Quillen College of Medicine

Last Week's Medical Mystery

  A 30-year old woman presents with a chief complaint of "tender lumps" on her legs for the past week. She also notes low grade fever, malaise, and generalized arthralgias. She recently recovered from an upper respiratory tract infection. Her only medication is an oral contraceptive. Her past medical history is unremarkable.
   Physical examination is notable for a temperature of 100 degrees F, a pulse rate of 85 beats/minute, a blood pressure of 125/70, and a respiratory rate of 14 breaths/minute. The exam is normal except for the presence of large, equisitely tender dusky-colored nodules on the shins of both legs (see photo below).
   What is your diagnosis, what test(s) would you order to confirm your suspicions, and what treatment, if any, do you recommend? 

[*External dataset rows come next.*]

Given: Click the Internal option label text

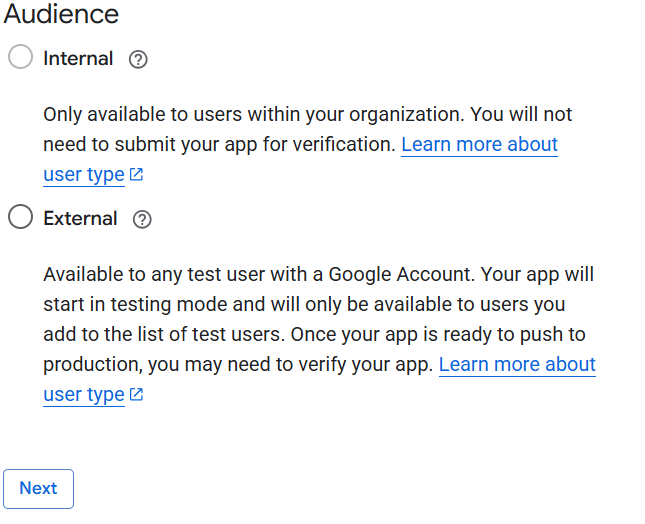Looking at the screenshot, I should pos(78,59).
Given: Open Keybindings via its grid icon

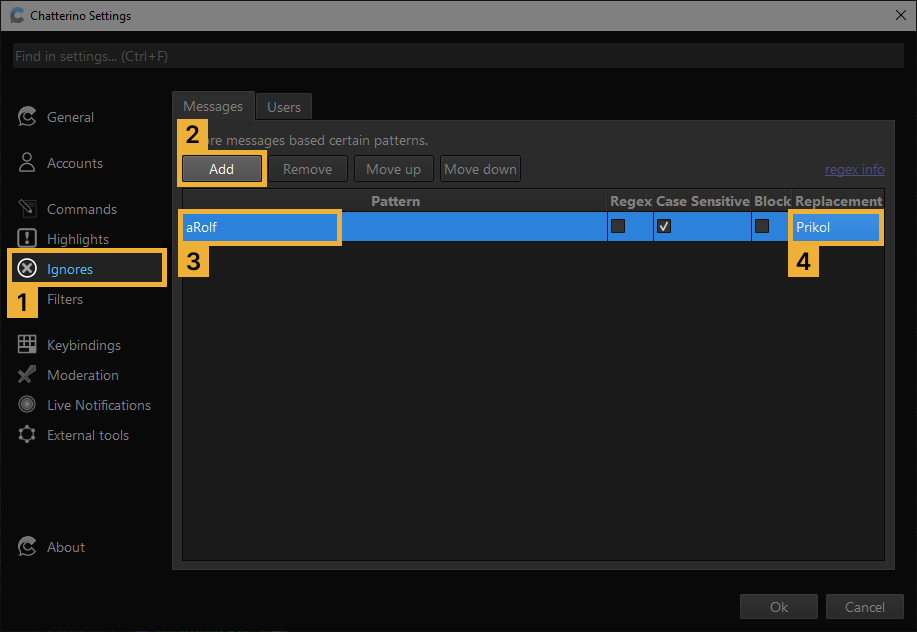Looking at the screenshot, I should pos(28,345).
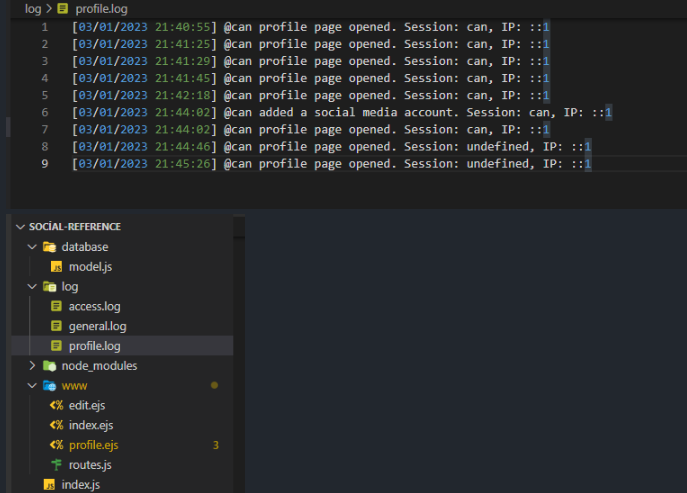687x493 pixels.
Task: Click line number 6 in gutter
Action: pos(45,113)
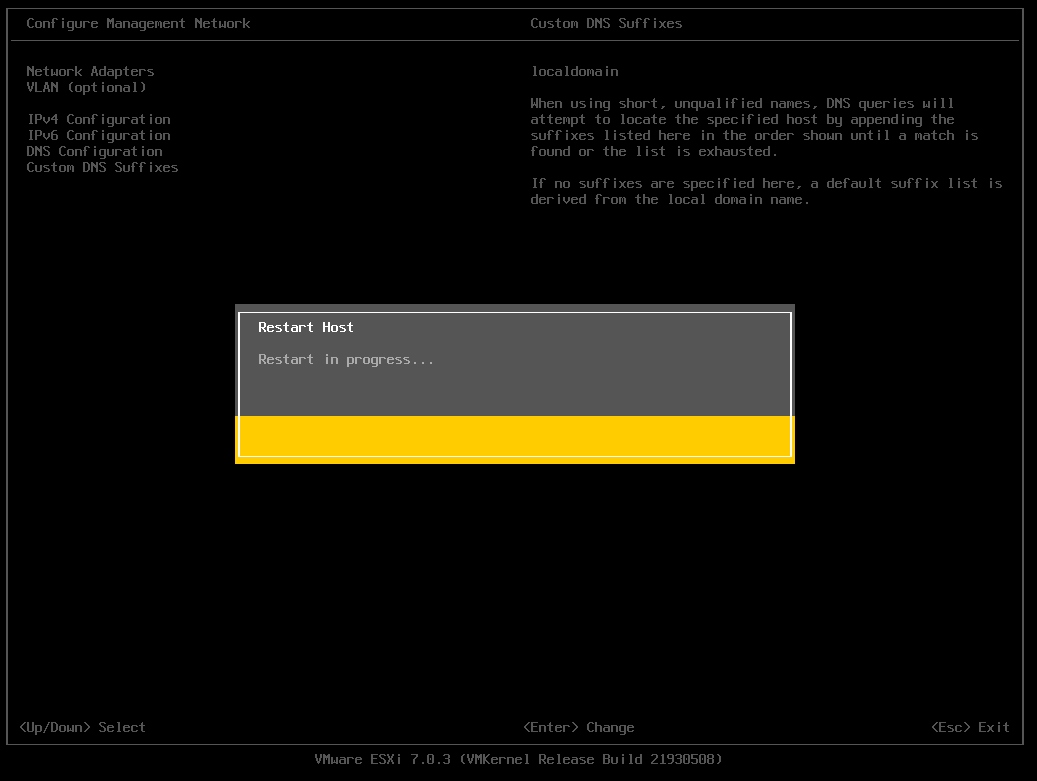Choose the DNS Configuration entry
Screen dimensions: 1037x781
94,151
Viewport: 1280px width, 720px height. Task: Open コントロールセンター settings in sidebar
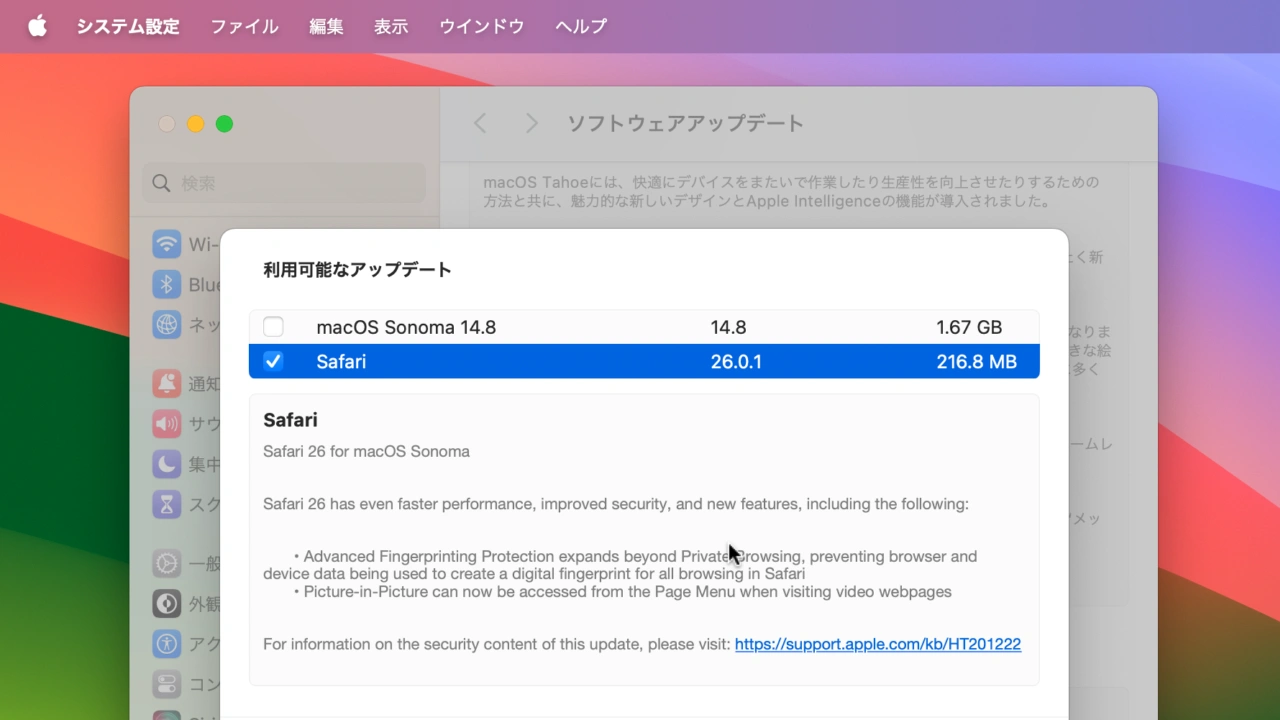click(x=167, y=683)
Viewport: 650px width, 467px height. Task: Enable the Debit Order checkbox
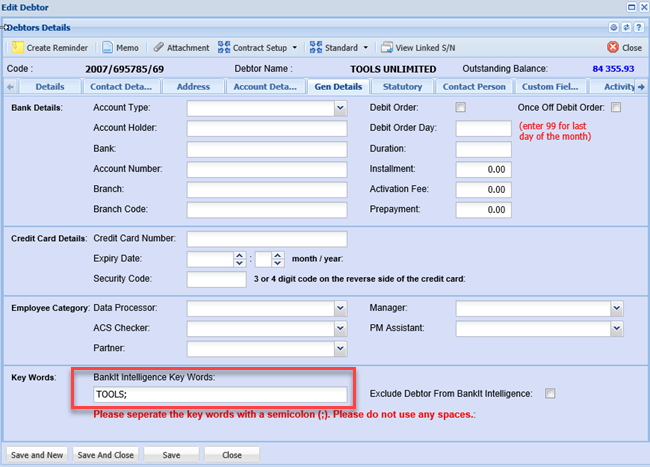click(x=461, y=107)
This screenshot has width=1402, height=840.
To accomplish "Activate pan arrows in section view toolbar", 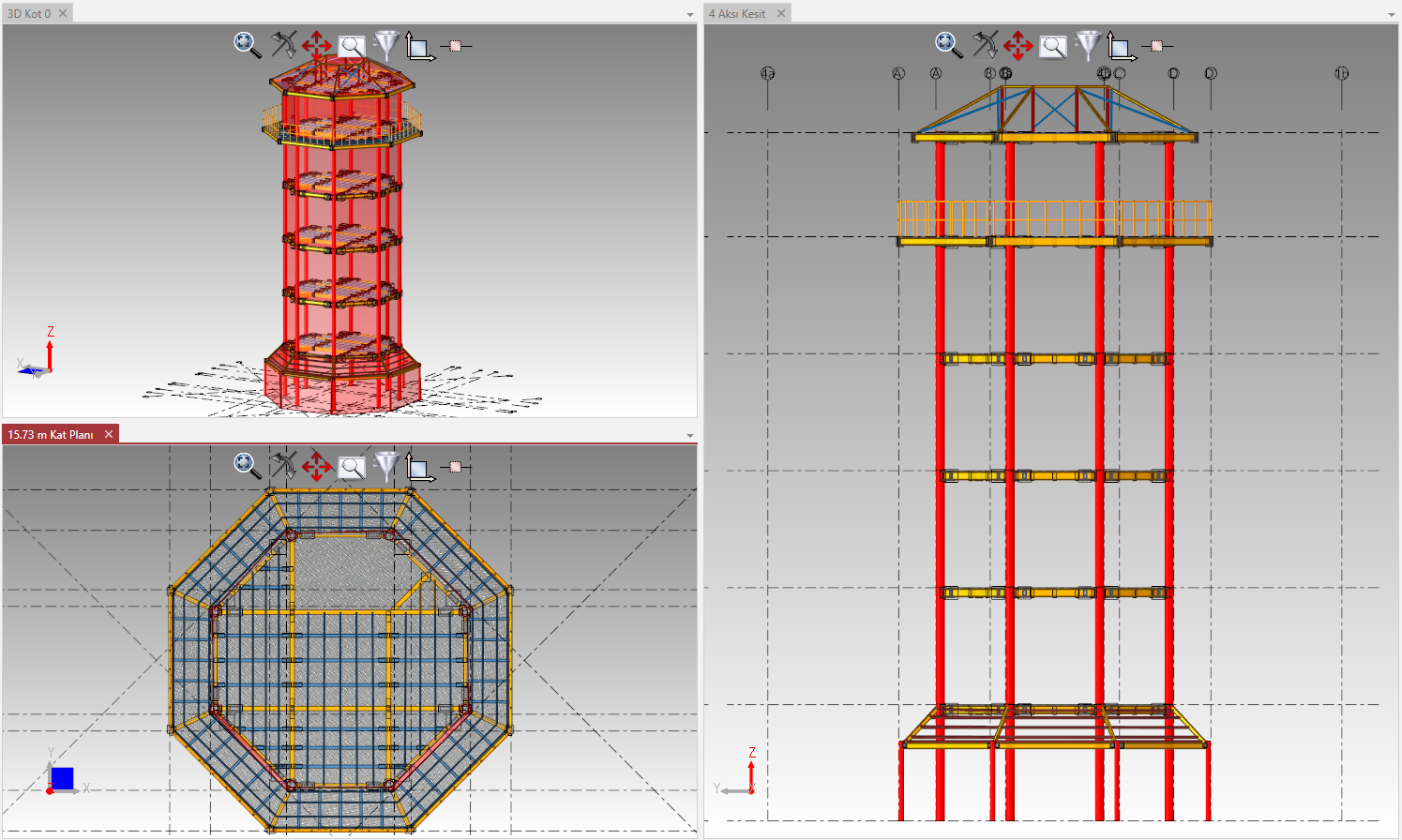I will pos(1018,45).

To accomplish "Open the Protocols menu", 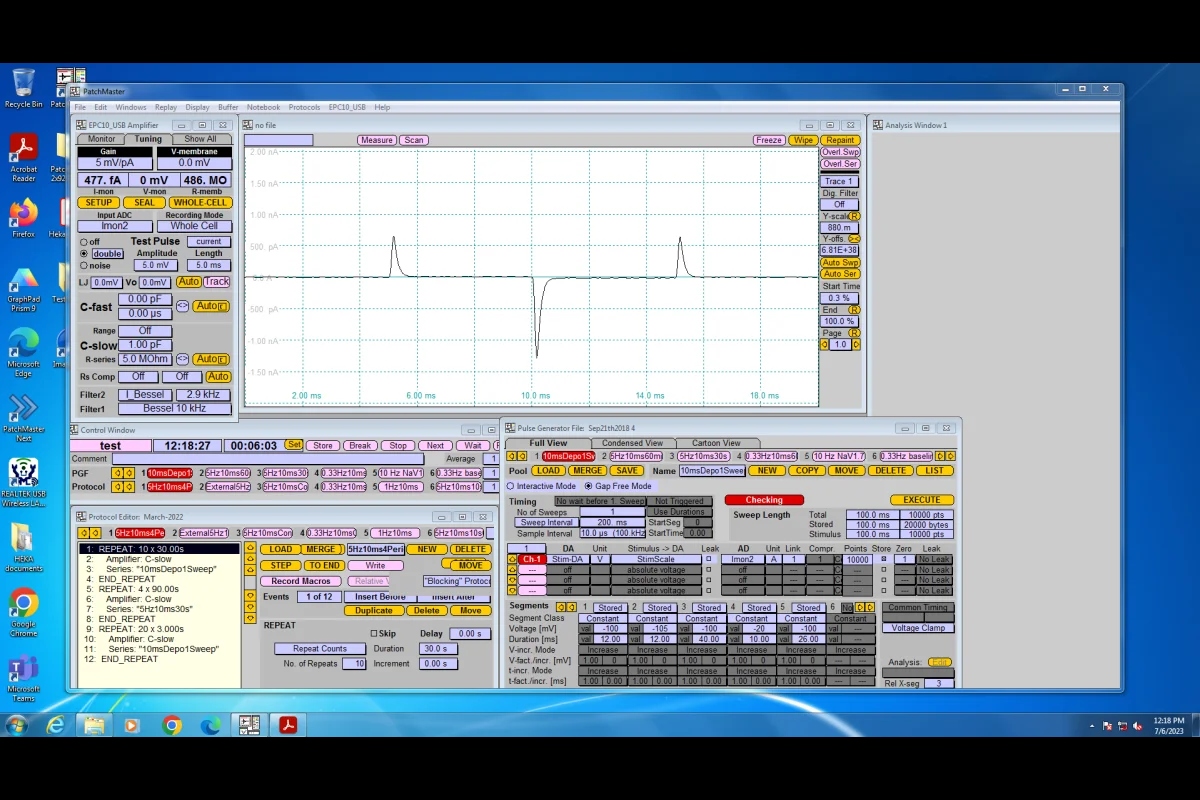I will tap(304, 107).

Diagnosis: Erythema nodosum (EN). Most commonly seen in females (ratio 5:1) with a peak incidence between the ages of 18 and 34 years, EN is characterized by tender large violateous nonulcerative nodules typically involving the shins, knees and ankles and, less commonly, the arms and face. The disorder is often preceded by a nonspecific prodrome of one to three weeks which may include fever, malaise, arthralgias, and symptoms of an upper respiratory tract infection. 
   EN may be triggered by a variety of disorders including infections due to streptococcal paryngitis (most common cause in adults), mycoplasma, tuberculosis, coccidiomycosis, leprosy, and yersinia. Granulomatous disorders (Behcet's, sarcoidosis, Crohn's disease), drugs (sulfonamides, penicillins, oral contraceptives), pregnancy, and, rarely, malignancies have also been shown to trigger EN. Between 17% and 72% of cases are idiopathic.
    Histopathology shows immune complex deposition in the septal venules of subcutaneous fat causing a neutrophilic panniculitis. However, the pathological features vary with the chronology of the lesions. 
    Although treatment is directed toward the triggering agent, EN often resolves without treatment, the lesions fading within two to six weeks. Therefore, symptomatic support is adequate for the majority of patients. Agents used to provide symptomatic relief include nonsteroidal anti-inflammatory agents (first line) and colchicine (2nd line). Prednisone can be used for severe disease and dapsone or hydroxychloroquine for chronic or relapsing disease.